» Task details
Give back every entry precisely as written, without any of the images.

» Records for this exercise
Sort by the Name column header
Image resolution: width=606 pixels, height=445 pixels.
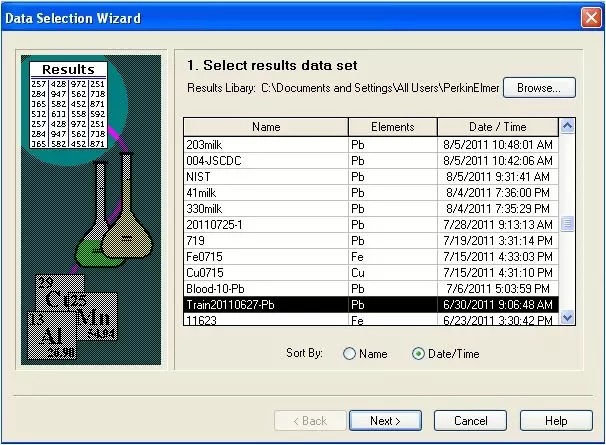[266, 127]
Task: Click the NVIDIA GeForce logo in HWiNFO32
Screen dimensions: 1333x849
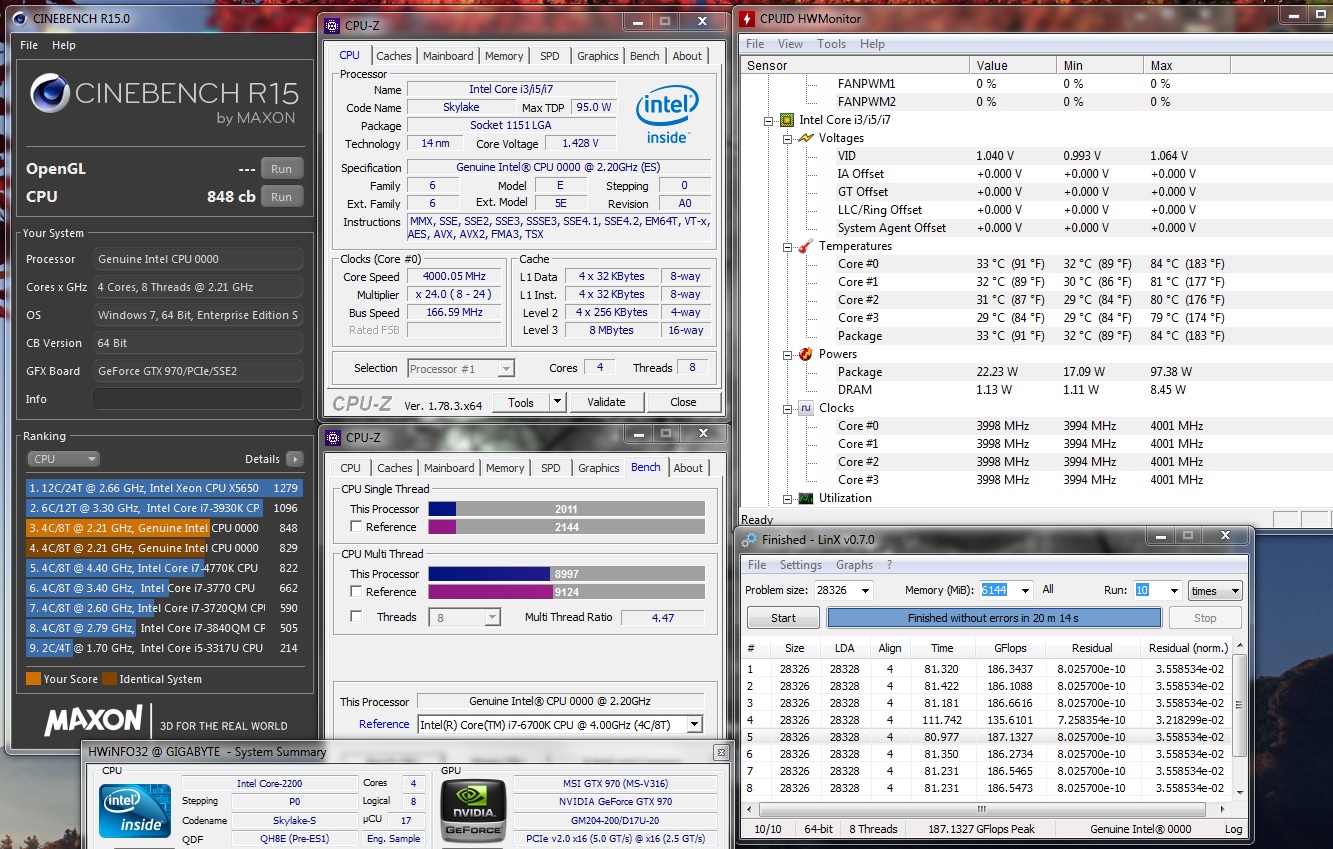Action: pos(473,808)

» Response to this task
Sort by the Name column header
Image resolution: width=606 pixels, height=445 pixels.
[266, 127]
Task: Click the NVIDIA GeForce logo in HWiNFO32
Screen dimensions: 1333x849
Action: pos(473,808)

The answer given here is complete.